**Exercise prompt**
From the records below, extract only the lines running from the line with "You are a GUI" to the line with "The height and width of the screenshot is (656, 956).", both lines included, reproducing them exactly.

**Supplied records**
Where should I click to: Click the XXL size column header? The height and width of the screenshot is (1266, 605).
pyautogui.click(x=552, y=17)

--

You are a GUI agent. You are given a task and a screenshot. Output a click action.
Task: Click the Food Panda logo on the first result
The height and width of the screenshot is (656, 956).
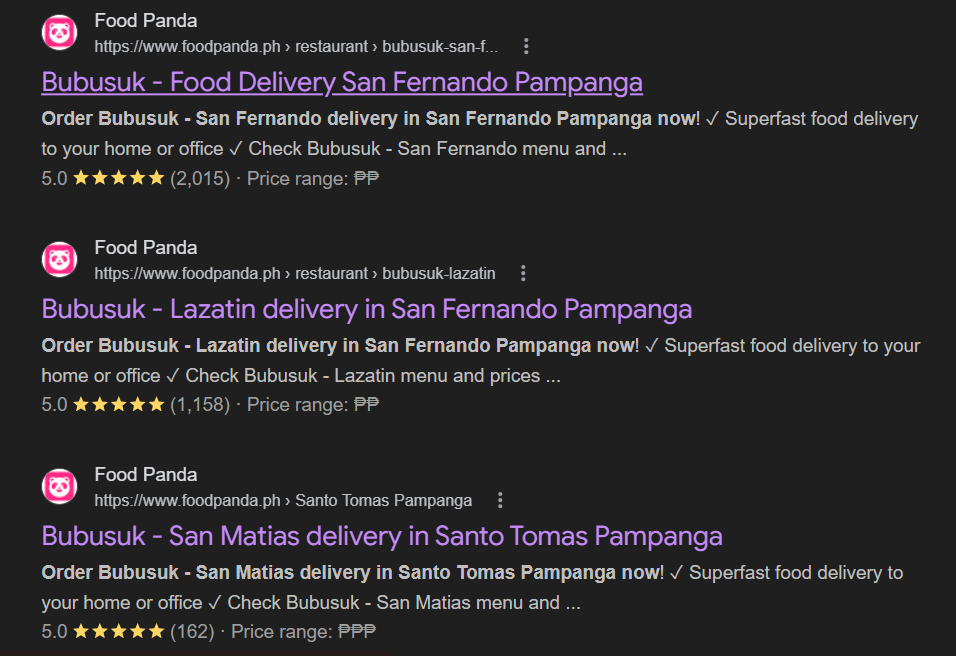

**Solution to this problem**
You are a GUI agent. You are given a task and a screenshot. Output a click action.
Task: Click the Food Panda logo on the first result
The height and width of the screenshot is (656, 956).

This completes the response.